The "permeabilization" that permits PI uptake is usually conceived as a big
hole in the membrane, which should also allow equilibration of ion
concentrations across the membrane, reducing membrane potential to
zero.  This is clearly not the situation just described; the PI or TO-PRO-3
would have to get in via some more specific mechanism, e.g., a transport
protein, and I have heard that such transport proteins have been
described.  Suffice to say that the "membrane permeability" which is taken
as evidence of nonviability when dye exclusion tests are used may be
substantially more complex than was originally thought.

At a simpler level, there is the possibility that the different
experimental conditions you use could affect the development of membrane
permeability in dying (e.g., apoptotic) cells; while early apoptotic cells
exclude PI and can be identified only by other criteria (Annexin V binding,
mitochondrial membrane potential changes), these cells eventually end up
permeable to PI.  Along the way, you may see weak staining, so you have to
decide what is "positive".

I don't think enough has been published on this topic; if the numbers you
report hold up in a repeat experiment, you should put together a manuscript.

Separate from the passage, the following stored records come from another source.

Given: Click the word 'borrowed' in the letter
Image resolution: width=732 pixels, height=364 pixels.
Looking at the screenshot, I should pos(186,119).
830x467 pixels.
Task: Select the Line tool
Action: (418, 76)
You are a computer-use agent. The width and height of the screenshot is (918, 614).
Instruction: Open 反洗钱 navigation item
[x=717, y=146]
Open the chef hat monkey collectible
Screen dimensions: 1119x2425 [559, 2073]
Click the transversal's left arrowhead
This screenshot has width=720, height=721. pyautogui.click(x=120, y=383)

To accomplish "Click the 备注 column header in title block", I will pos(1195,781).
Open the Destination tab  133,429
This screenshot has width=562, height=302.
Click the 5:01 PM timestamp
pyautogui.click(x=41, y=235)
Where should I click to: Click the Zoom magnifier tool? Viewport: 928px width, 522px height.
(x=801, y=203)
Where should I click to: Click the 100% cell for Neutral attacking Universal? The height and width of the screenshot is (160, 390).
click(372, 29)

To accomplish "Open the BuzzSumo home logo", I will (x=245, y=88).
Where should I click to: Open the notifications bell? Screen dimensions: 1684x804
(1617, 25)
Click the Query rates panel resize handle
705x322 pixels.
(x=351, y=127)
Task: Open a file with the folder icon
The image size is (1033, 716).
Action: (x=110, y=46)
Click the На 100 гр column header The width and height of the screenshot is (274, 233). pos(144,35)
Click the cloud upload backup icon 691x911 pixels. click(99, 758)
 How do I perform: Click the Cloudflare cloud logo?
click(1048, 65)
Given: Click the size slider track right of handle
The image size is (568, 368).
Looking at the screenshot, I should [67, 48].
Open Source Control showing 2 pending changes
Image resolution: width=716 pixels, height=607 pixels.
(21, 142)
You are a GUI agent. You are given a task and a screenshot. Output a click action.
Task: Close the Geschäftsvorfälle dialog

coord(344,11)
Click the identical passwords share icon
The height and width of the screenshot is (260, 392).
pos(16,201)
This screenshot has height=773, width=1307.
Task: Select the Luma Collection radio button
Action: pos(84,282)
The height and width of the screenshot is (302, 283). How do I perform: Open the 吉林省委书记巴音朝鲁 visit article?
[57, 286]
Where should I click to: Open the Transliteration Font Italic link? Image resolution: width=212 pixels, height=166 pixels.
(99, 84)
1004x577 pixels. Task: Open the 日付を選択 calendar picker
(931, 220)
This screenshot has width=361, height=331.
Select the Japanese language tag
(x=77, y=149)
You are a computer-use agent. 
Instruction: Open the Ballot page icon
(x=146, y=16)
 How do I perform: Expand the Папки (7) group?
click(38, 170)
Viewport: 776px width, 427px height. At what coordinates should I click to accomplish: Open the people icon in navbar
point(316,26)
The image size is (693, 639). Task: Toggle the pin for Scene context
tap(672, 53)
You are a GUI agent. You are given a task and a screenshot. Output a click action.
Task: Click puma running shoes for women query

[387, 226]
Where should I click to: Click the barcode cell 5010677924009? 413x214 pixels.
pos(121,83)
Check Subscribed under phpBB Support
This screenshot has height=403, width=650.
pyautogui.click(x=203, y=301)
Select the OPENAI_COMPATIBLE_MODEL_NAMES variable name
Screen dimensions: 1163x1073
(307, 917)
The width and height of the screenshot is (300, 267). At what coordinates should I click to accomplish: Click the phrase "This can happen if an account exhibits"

>How do I know which concentration is the right one for my AAD?

That would depend on whether you can resolve your initial problem or
not.  Under normal circumstances, you shouldn't need to titrate nucleic
acid dyes for dye exclusion tests.


>And there ist still another problem with PI: If I stay with PI - is it more
>accurate to compensate PI out of FL2 (which in fact means 99,9%
>compensation) or is it better to leave the PI signal where it is, since
>the  dead cells are gated out anyway before the PE stained cells in FL2 are
>analyzed?

I'd leave the signal as is, since it puts the dead (or permeabilized) cells
off scale and lets you gate them out.